Radar Track First Image Second Image Contrail s Boeing 747 Clouds Dipole Margate Figure 2 Detection of Boeing 747 in MWIR imagery Figure 2 illustrates the detection of a Boeing 747 using frame differencing. The aircraft was detected flying at 19000 ft over a sea background off the northern coast of Kent. Also visible in the image is another aircraft contrail. The dipole can easily be seen in the section from the frame difference image. The aircraft detection phase of the mission was concluded in December 2000. As the spacecraft orbit makes the UK and USA less accessible, attention has now turned to achieving the other mission objectives. This includes imaging of various different targets and background types in order to better understand their spatial and temporal characteristics. Key measures of background distributions including mean and standard deviations in radiance and clutter lengths for different land cover types will be extracted. This in turn will allow validation of some of the assumptions made in the models used to support the design of MWIR and to allow refinement of these models for such systems in the future. Detailed comparison of the aircraft detection results and model predictions will be carried out after the operations phase is completed. However these models were used to provide guidance as to which aircraft sizes, altitudes and speeds would be detectable and was used to organize the DERA chartered flights and led to their

successful detection. Therefore we are confident that broad principles behind the model are correct. 4.2 Cryocooler Operation A Low Mass cryocooler was flown on the STRV-1b satellite built by DERA and launched in 1994. The objective of this payload was to establish whether such a COTS device, developed for terrestrial applications (it was designed as a cooler for a thermal imager on a tank) could perform satisfactorily in the harsh environment of space. This device achieved over 3000 operational cycles, and was still functional when the mission was terminated after 4.5 years. The STRV 1a/b mission served as a useful risk reduction opportunity. The successful use of a cryocooler on STRV-1b gave sufficient confidence that such a device could be used on STRV-2. Throughout operations the performance of the cryocooler has been flawless. Cool-down of the focal plane assembly to 80K is consistently achieved in 12 minutes. The power savings resulting from this better than expected performance, were sufficient to allow an increase in the frequency of image takes. 5 CONCLUSIONS To date the MWIR instrument has functioned well and has achieved all of its mission objectives within its 12 month operational life.

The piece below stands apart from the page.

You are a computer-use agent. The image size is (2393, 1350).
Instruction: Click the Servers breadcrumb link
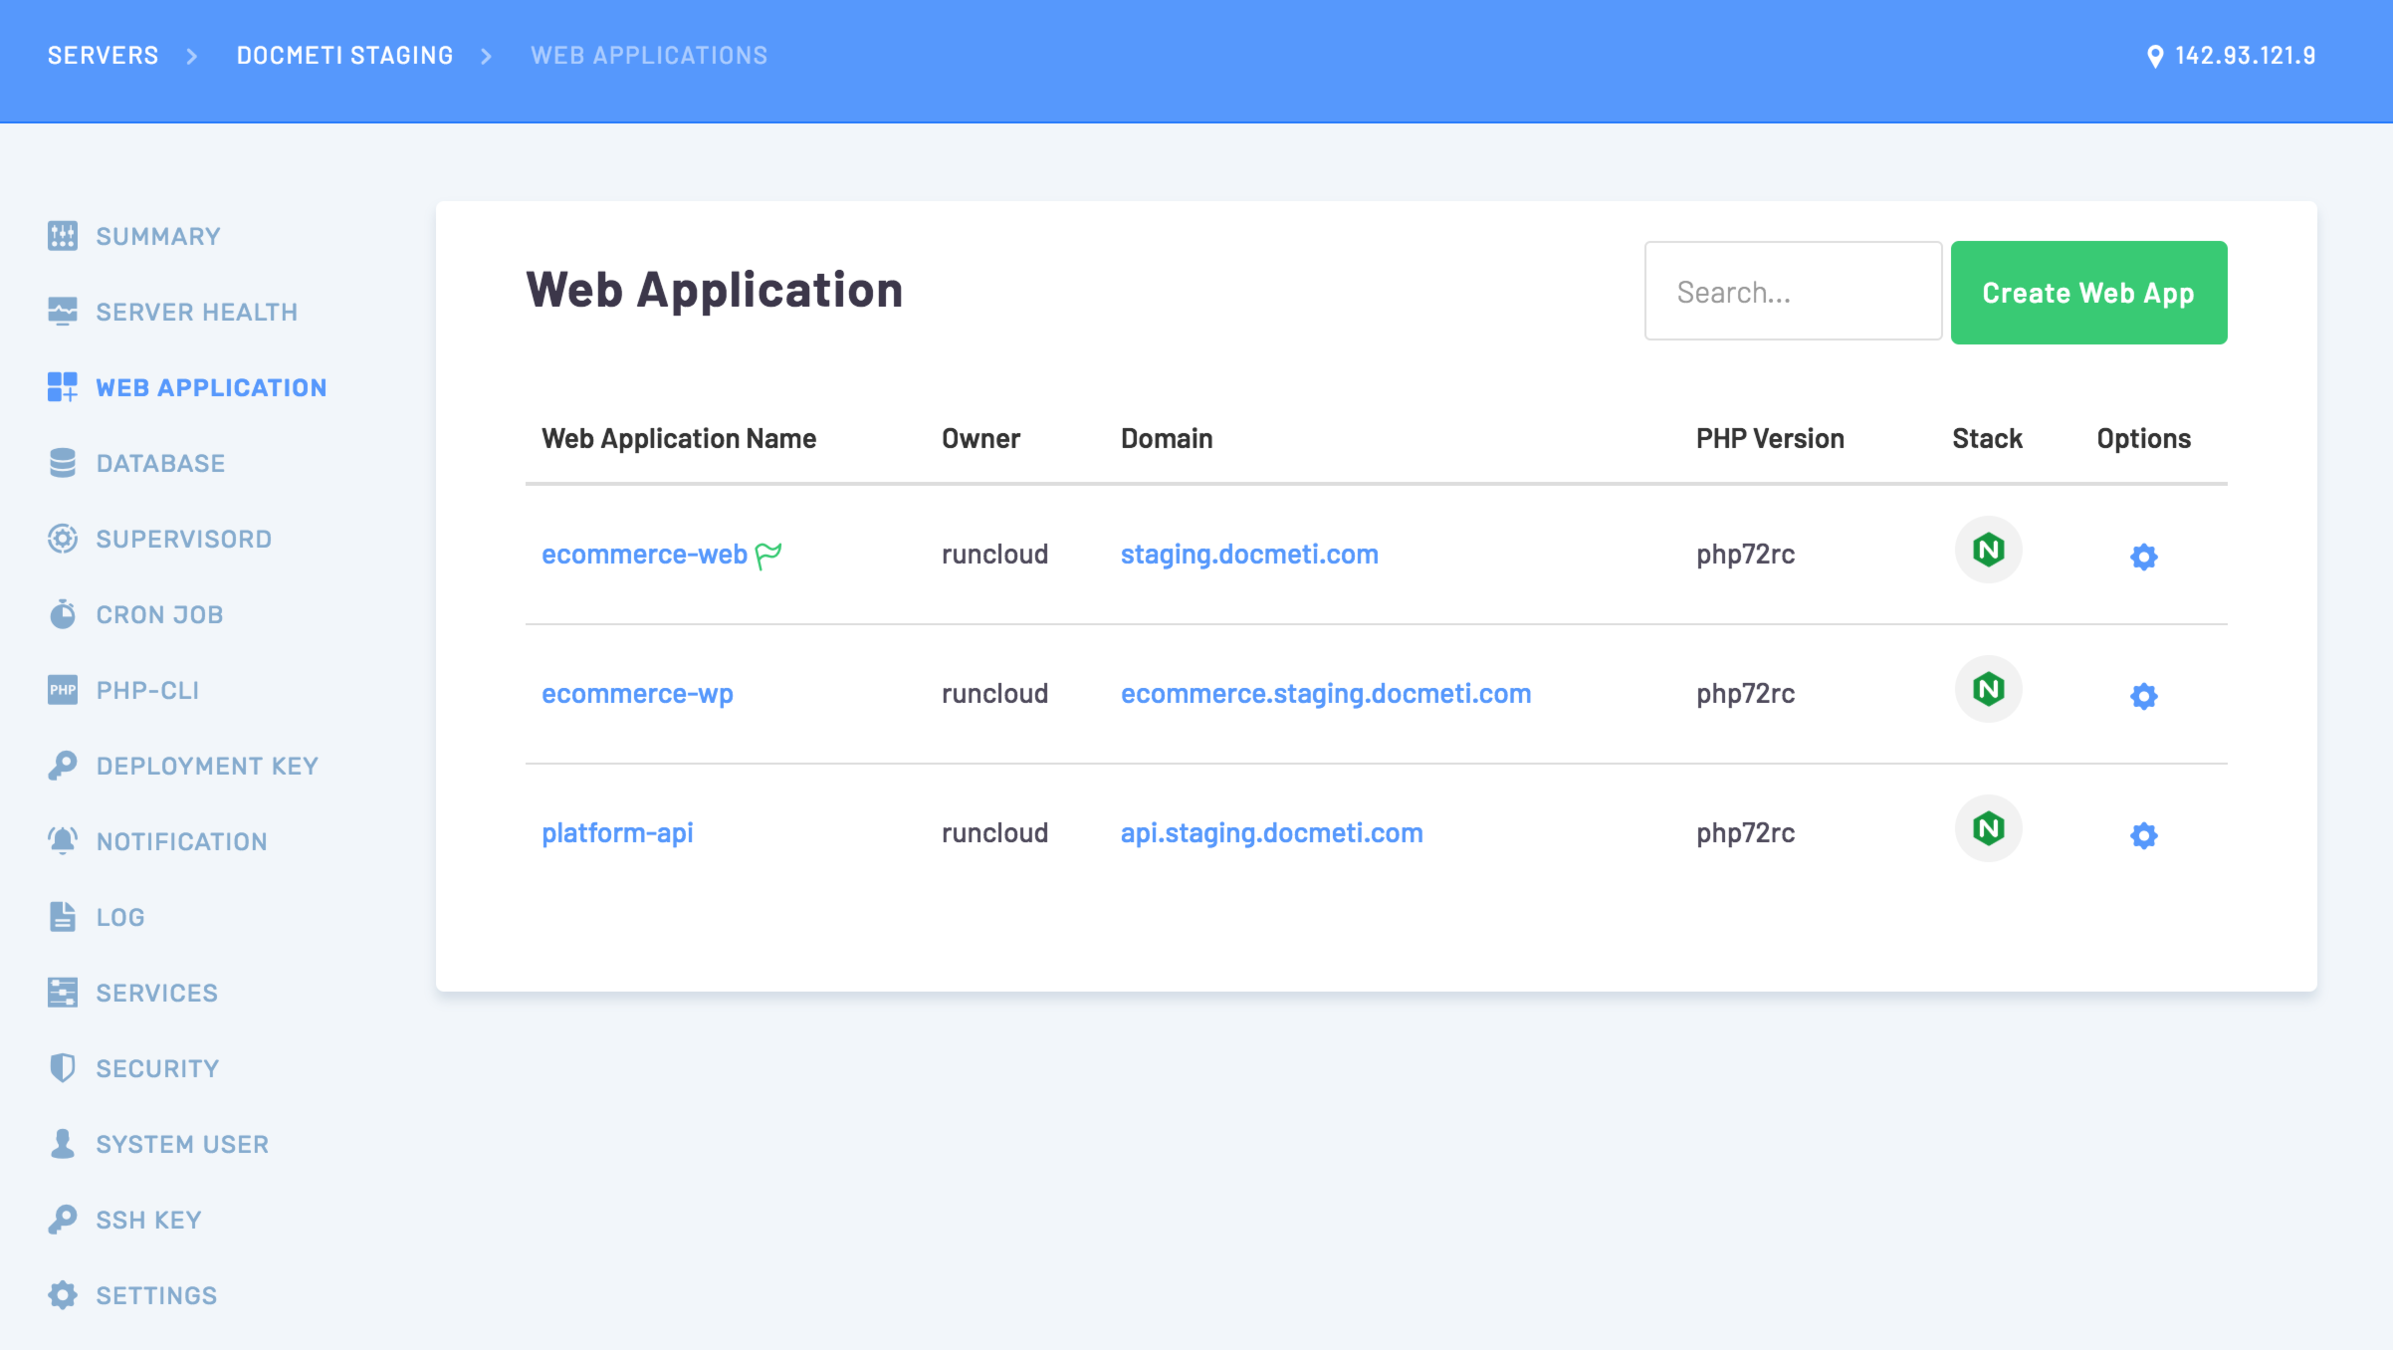103,55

It has been demonstrated that: High quality, moderate resolution imagery from a small satellite is achievable The principle of aircraft detection from space, using the aerodynamic heating of aircraft surfaces is possible. Frame differencing provides a useful method of reducing background clutter and aiding the detection of aircraft. The method does however have limitations, particularly since it relies on accurate co-registration of images, which may not be possible over cloudy backgrounds. A cryocooler built for terrestrial applications has been operated flawlessly in the harsh space environment of space both on STRV-2 and in previous DERA microsatellite missions demonstrating the utility of COTS components in small satellite, earth observation missions.